- [Short problem 1]:
According to the report on the 1986 Southeast drought, how many full- and part-time farmers does Maryland have?
- [Short problem 2]:
Resume the report on the 1986 Southeast drought, picking up after its final sentence.

- [Source excerpt]:
━━━━━━━━━━━━━━━━━━━━
July 31, 1986|From Associated Press

Estimates of crop losses in the Southeast's worst drought in a century soared past $2 billion Wednesday, and Maryland officials said 10% of that state's farmers face ruin because they will not have enough crops to pay off debts.

There "just isn't any hope for a lot of farmers. . . . I advise them to quit while they're ahead," said Wayne A. Cawley Jr., Maryland's secretary of agriculture.

One in 10 of Maryland's 18,000 full- and part-time farmers is "likely to encounter financial ruin" because of the drought, Gov. Harry Hughes said in a letter asking for aid from U.S. Agriculture Secretary Richard E. Lyng. He said one-third of the state's farmers are in financial straits and crop losses are approaching $118 million.

Fans Offered

Unusually hot weather on the Southern Plains, with highs up to 110 degrees, led agencies to offer help with fans, shelter or advice in parts of Arkansas, Oklahoma, Missouri and Tennessee.
━━━━━━━━━━━━━━━━━━━━
- [Information shown]:
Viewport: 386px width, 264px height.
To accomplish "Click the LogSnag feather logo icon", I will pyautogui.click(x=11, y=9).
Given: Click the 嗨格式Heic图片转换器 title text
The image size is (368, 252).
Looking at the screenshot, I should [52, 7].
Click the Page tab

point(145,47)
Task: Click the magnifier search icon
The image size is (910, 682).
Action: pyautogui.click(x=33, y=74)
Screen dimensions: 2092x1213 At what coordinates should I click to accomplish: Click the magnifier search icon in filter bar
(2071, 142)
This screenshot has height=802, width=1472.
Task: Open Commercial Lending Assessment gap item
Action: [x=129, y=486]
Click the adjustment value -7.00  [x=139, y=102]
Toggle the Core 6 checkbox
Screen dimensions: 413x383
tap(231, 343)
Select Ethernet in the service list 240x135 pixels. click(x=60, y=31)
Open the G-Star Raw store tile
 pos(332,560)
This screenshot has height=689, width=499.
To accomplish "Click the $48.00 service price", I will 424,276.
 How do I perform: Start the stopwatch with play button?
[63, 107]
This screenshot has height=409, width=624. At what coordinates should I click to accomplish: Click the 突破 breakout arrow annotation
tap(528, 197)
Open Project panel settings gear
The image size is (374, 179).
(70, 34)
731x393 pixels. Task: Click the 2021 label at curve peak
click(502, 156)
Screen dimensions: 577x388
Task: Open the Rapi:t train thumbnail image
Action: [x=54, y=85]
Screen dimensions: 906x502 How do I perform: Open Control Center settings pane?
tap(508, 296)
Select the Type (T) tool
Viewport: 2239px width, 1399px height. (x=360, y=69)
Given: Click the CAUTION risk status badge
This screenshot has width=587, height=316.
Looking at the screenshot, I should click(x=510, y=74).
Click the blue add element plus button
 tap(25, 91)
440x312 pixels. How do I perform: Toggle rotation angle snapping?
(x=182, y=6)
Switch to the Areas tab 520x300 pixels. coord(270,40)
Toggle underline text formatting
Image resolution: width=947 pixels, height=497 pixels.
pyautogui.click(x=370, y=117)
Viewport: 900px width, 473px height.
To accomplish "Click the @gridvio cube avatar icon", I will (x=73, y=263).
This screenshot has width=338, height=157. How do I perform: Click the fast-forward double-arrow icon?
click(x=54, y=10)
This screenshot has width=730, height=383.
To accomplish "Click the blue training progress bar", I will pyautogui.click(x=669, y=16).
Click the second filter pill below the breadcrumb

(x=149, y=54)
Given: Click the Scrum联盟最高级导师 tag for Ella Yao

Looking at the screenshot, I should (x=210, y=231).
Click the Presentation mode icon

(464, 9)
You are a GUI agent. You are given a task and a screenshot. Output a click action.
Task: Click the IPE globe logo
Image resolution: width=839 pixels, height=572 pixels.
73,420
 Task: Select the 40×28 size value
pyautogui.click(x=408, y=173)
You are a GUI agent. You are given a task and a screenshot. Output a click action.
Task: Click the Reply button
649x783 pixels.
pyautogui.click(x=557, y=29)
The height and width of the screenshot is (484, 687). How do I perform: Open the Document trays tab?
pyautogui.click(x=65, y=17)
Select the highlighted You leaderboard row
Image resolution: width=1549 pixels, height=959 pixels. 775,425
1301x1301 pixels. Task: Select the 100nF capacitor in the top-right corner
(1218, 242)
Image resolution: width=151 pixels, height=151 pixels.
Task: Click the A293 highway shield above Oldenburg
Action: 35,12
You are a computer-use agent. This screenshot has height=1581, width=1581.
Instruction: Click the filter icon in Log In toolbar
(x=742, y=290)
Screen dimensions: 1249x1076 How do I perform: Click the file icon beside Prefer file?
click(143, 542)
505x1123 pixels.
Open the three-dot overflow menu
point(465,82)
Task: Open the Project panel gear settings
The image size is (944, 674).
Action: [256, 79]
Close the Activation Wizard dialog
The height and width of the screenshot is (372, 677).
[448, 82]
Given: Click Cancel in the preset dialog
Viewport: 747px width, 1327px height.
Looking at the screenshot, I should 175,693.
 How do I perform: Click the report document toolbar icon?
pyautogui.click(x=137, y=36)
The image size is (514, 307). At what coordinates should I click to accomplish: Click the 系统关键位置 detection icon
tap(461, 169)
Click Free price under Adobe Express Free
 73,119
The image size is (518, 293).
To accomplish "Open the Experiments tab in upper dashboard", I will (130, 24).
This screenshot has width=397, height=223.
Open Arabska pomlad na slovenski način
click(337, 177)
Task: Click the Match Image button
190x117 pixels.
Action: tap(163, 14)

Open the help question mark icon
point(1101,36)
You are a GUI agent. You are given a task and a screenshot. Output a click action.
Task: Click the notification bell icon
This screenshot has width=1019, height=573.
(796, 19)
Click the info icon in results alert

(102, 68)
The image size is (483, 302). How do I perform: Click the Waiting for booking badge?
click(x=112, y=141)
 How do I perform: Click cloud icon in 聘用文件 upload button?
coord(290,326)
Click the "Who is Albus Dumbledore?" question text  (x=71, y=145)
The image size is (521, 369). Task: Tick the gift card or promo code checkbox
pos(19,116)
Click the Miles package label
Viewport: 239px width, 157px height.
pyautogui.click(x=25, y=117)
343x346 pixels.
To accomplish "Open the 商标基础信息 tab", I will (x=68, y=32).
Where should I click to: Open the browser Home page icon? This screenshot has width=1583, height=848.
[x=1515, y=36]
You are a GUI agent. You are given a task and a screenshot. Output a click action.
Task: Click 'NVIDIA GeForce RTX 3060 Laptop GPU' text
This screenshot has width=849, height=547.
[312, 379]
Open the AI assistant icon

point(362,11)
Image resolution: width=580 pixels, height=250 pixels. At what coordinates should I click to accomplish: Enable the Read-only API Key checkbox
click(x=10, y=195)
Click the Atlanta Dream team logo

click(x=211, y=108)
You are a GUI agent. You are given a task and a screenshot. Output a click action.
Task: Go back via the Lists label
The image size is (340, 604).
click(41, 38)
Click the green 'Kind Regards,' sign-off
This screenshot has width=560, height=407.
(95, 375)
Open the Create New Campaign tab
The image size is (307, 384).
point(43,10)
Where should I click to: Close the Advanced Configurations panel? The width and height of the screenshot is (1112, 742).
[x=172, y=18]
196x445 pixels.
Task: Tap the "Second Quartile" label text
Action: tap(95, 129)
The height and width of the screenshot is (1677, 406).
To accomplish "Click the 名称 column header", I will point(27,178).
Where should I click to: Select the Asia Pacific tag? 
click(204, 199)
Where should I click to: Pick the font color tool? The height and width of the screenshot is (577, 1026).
━━━━━━━━━━━━━━━━━━━━
- [Expected answer 1]:
18,000

- [Expected answer 2]:
Record highs Wednesday included 108 degrees at Wichita, Kan.; 107 at Little Rock, Ark., and Springfield, Mo.; 104 at Memphis, Tenn.; 103 at Macon, Ga.; 101 at Tupelo, Miss.; and 100 at Mobile, Ala., and New Orleans, the National Weather Service said.

Bill Barlow of the National Severe Storms Center in Kansas City said upper air patterns suggest that the heat will not press too far eastward, and that the Southeast might cool off over the weekend. But he said he did not expect widespread heavy rain over the drought region, where estimates of crop losses totaled $2.3 billion.

Disaster Areas

The U.S. Agriculture Department declared 39 South Carolina counties natural disaster areas, clearing the way for farmers to apply for a variety of disaster loans, officials said Wednesday.

Hay donation efforts to feed cattle in the dry Southeast continued across the country, and the National Farmers Union in Denver set up a national hot line to collect information for state officials in the Southeast on farmers who can supply hay.

The drought also is taking its toll on people who rely on their vegetable gardens to help feed their families.

'Freezer Usually Full'

Neva Croom, 71, of Pansy, Ala., usually spends the summer canning and freezing vegetables for the winter. "The freezer is usually full this time of year, but not now," she said.

"This year, I had to buy tomatoes. Ours just burnt up out there. Yesterday, we bought a hamper of beans from a neighbor."